2. OpenSSL includes its memory allocation path, which will be frequently used unless special debugging methods are used. Even worse, these special methods cannot work normally. In particular, when OpenSSL uses its own application to manage the cache to improve performance, rather than simply relying on the memory management path. This type of application management cache can block many typical cache routines, including testing tools such as electric fence, valgrind, and address sanitizer. This means that when the fuzz test is used to test the cache path, the test ignores some special situations.

 

Because encryption technology can greatly reduce fuzz test invalidity, unless fuzzer has a password and a password library dedicated to attack. There are some fuzzing statements that cannot be strictly executed in OpenSSL and some cryptographic libraries. However, there is nothing to prevent the password from being obtained by fuzzers. In addition, the heartbleed vulnerability is even detected without a password. Therefore, fuzzing becomes invalid when the overflow is read and OpenSSL uses its memory cache allocation path for joint use.

Iii. What is used to combat the vulnerability similar to heartbleed?

Here are some of the software and tools that can previously combat heartbleed vulnerabilities. I will introduce some useful and free open source and source code software.

First, there are some instructions:

Do not use only one tool or technology to develop security software. Security software development requires a collection of methods. At first, you need to know how to develop security software. Most organizations initially use concise and clear methods to develop security software, enable and pay attention to the warning signs of the editor, and use source code vulnerability analysis tools to allow multiple people to study and run fuzzers, use a large number of automated intrusion tool kits.

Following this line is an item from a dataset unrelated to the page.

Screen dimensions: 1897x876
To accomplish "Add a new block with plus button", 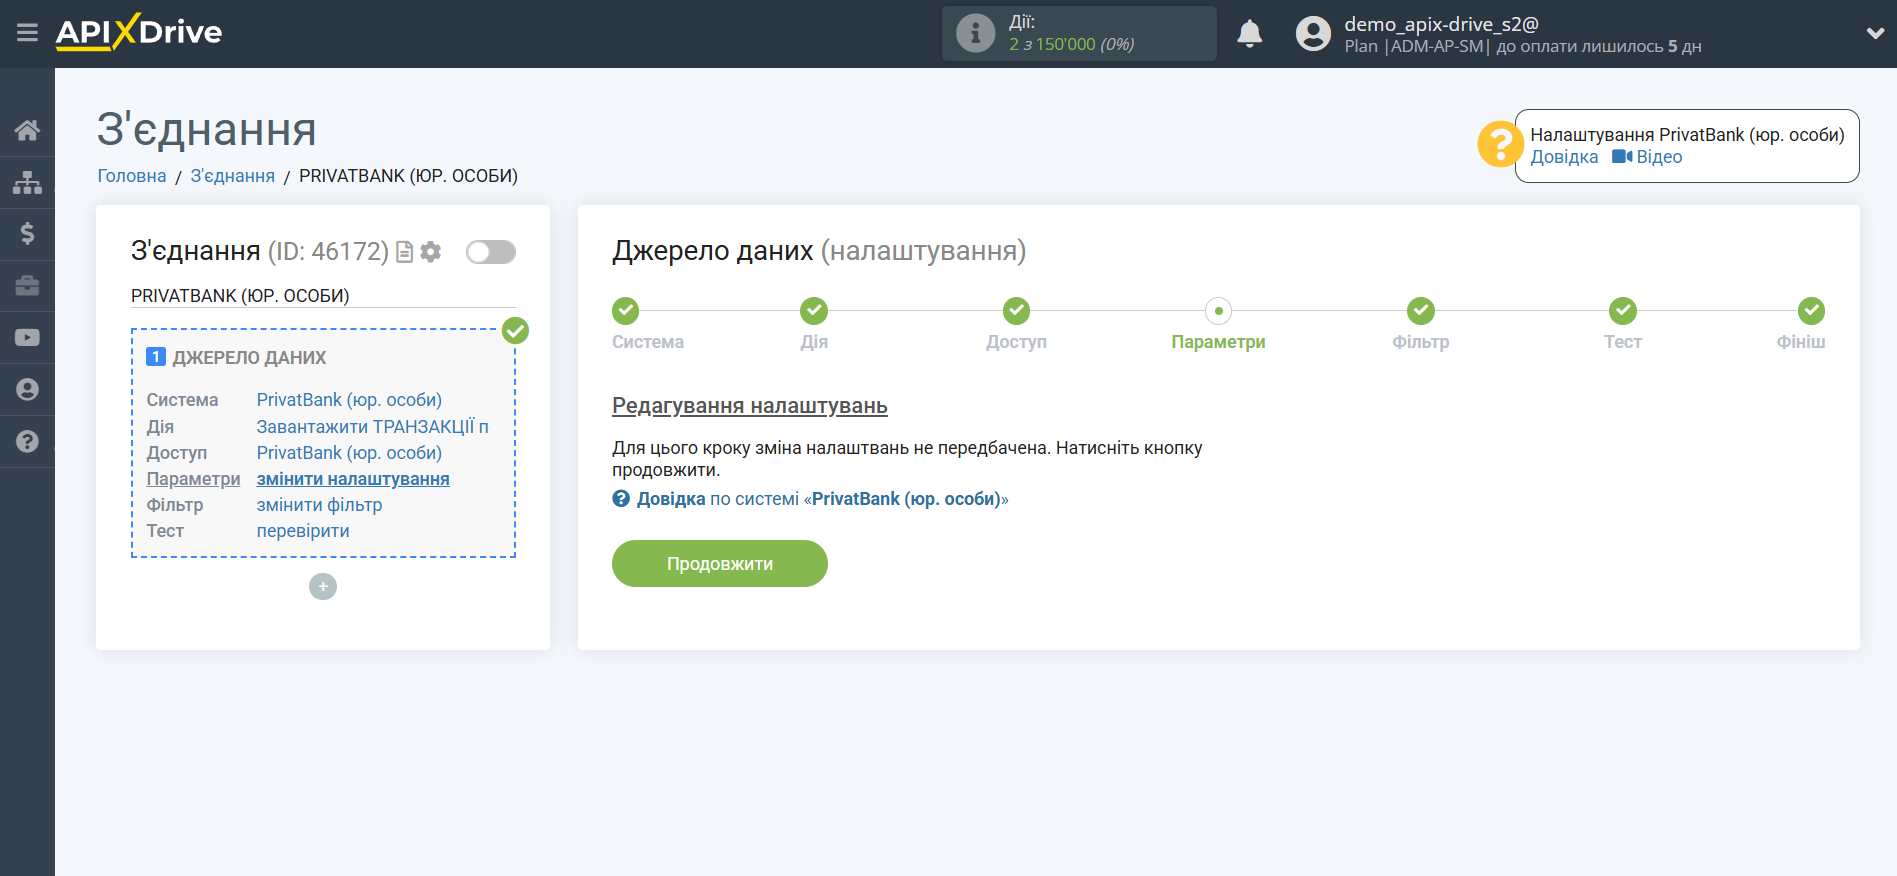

If you only use one technology, you can only defend against the last attack instead of this attack. For example, a large amount of warning signs are ignored, and even a warning sign cannot detect heartbleed. That is to say, when an attack succeeds, the most important thing is how to improve the software. Attackers may intrude into the software in the same way. Better improvements can also defend against other attacks.

There is no list of tools and technologies. Different tools have different purposes. Refer to [BAH2009] [NIST] for details.